■ **PROBLEM DETAILS**:
Can you quote, word for word, every line from the first line of the records below through the line containing "الرئيسية (515, 168)", and nothing else?

(Stored items from a collection)
--- START ---

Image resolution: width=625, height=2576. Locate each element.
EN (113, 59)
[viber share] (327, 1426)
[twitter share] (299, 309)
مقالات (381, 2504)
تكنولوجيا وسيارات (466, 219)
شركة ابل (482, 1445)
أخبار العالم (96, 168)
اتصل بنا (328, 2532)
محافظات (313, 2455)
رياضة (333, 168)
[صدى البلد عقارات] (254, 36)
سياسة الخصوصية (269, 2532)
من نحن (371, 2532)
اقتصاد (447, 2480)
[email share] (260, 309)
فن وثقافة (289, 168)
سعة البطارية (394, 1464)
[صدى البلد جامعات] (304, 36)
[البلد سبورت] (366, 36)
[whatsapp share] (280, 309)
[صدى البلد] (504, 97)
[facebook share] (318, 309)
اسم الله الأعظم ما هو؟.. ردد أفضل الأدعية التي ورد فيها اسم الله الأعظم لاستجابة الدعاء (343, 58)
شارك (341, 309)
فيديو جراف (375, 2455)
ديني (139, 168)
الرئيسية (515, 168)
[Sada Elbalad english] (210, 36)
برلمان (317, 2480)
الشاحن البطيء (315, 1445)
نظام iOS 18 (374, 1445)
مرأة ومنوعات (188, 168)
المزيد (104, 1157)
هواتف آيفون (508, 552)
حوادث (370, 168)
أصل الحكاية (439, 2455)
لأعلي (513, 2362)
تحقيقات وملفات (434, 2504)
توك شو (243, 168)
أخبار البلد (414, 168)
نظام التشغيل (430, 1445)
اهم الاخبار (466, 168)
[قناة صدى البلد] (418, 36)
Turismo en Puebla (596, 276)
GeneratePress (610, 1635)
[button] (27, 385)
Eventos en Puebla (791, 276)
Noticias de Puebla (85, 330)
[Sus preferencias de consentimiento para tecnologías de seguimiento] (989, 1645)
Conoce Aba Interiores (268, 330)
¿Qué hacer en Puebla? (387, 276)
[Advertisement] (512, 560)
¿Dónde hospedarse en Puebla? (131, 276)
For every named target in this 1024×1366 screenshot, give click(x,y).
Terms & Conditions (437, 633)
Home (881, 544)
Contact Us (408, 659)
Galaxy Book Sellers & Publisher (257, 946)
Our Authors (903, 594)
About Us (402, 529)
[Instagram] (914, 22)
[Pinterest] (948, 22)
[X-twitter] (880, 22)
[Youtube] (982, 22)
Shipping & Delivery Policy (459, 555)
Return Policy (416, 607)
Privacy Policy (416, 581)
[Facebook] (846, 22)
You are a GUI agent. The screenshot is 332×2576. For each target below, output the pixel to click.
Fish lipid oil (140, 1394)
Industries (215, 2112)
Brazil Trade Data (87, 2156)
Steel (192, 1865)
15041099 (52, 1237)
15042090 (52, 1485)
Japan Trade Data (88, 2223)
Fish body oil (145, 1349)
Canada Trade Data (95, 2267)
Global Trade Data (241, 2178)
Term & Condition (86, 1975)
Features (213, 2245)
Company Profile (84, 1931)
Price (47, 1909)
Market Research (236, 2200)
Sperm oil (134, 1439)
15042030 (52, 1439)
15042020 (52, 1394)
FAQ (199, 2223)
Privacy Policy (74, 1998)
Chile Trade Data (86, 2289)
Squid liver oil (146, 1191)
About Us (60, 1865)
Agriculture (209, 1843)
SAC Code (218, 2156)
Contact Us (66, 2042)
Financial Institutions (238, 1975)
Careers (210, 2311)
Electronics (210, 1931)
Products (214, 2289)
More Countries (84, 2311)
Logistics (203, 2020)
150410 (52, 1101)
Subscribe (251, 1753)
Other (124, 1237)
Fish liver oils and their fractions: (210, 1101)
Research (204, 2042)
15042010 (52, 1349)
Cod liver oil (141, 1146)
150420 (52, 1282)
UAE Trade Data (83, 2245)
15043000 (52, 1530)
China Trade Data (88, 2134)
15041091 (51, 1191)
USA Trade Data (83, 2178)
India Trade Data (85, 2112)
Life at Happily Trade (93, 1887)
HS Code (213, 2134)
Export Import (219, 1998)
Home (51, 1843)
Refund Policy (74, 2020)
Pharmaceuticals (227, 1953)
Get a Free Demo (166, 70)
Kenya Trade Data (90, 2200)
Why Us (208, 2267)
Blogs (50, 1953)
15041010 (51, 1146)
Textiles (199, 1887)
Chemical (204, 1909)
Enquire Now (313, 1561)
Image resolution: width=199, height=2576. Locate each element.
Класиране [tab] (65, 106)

--- END ---

■ **FINISHED EXERCISE**:
Image resolution: width=625, height=2576. Locate each element.
EN (113, 59)
[viber share] (327, 1426)
[twitter share] (299, 309)
مقالات (381, 2504)
تكنولوجيا وسيارات (466, 219)
شركة ابل (482, 1445)
أخبار العالم (96, 168)
اتصل بنا (328, 2532)
محافظات (313, 2455)
رياضة (333, 168)
[صدى البلد عقارات] (254, 36)
سياسة الخصوصية (269, 2532)
من نحن (371, 2532)
اقتصاد (447, 2480)
[email share] (260, 309)
فن وثقافة (289, 168)
سعة البطارية (394, 1464)
[صدى البلد جامعات] (304, 36)
[البلد سبورت] (366, 36)
[whatsapp share] (280, 309)
[صدى البلد] (504, 97)
[facebook share] (318, 309)
اسم الله الأعظم ما هو؟.. ردد أفضل الأدعية التي ورد فيها اسم الله الأعظم لاستجابة الدعاء (343, 58)
شارك (341, 309)
فيديو جراف (375, 2455)
ديني (139, 168)
الرئيسية (515, 168)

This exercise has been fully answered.